→ WHAT YOU NEED TO DO:
Transcribe all the material exactly. Leave every line as it is.

= Beginning of Section =

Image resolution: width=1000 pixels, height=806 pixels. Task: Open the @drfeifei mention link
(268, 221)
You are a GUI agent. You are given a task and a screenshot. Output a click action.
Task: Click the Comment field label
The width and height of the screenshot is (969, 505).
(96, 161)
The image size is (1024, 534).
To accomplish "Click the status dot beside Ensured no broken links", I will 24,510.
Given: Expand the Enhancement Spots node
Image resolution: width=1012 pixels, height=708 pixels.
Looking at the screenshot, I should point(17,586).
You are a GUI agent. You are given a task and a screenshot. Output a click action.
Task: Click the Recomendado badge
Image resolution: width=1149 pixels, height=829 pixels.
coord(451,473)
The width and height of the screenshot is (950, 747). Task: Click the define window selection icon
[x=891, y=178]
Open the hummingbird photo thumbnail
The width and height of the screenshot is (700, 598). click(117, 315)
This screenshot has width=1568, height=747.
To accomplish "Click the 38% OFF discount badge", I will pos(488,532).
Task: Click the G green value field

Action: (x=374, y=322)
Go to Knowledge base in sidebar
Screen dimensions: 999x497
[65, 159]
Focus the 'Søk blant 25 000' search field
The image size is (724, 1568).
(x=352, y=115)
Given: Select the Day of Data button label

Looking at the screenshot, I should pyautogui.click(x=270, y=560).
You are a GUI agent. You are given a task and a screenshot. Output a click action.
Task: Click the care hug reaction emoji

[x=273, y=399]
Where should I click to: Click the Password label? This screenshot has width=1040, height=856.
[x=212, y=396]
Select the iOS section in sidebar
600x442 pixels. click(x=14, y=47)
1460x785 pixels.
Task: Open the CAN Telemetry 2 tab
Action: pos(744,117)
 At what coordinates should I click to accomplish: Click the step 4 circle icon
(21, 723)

= End of Section =

→ WRITTEN SOLUTION:
Image resolution: width=1000 pixels, height=806 pixels. Task: Open the @drfeifei mention link
(268, 221)
You are a GUI agent. You are given a task and a screenshot. Output a click action.
Task: Click the Comment field label
The width and height of the screenshot is (969, 505).
(96, 161)
The image size is (1024, 534).
To accomplish "Click the status dot beside Ensured no broken links", I will 24,510.
Given: Expand the Enhancement Spots node
Image resolution: width=1012 pixels, height=708 pixels.
Looking at the screenshot, I should point(17,586).
You are a GUI agent. You are given a task and a screenshot. Output a click action.
Task: Click the Recomendado badge
Image resolution: width=1149 pixels, height=829 pixels.
coord(451,473)
The width and height of the screenshot is (950, 747). Task: Click the define window selection icon
[x=891, y=178]
Open the hummingbird photo thumbnail
The width and height of the screenshot is (700, 598). click(117, 315)
This screenshot has width=1568, height=747.
To accomplish "Click the 38% OFF discount badge", I will pos(488,532).
Task: Click the G green value field

Action: (x=374, y=322)
Go to Knowledge base in sidebar
Screen dimensions: 999x497
[65, 159]
Focus the 'Søk blant 25 000' search field
The image size is (724, 1568).
(x=352, y=115)
Given: Select the Day of Data button label

Looking at the screenshot, I should pyautogui.click(x=270, y=560).
You are a GUI agent. You are given a task and a screenshot. Output a click action.
Task: Click the care hug reaction emoji

[x=273, y=399]
Where should I click to: Click the Password label? This screenshot has width=1040, height=856.
[x=212, y=396]
Select the iOS section in sidebar
600x442 pixels. click(x=14, y=47)
1460x785 pixels.
Task: Open the CAN Telemetry 2 tab
Action: pos(744,117)
 At what coordinates should I click to accomplish: Click the step 4 circle icon
(21, 723)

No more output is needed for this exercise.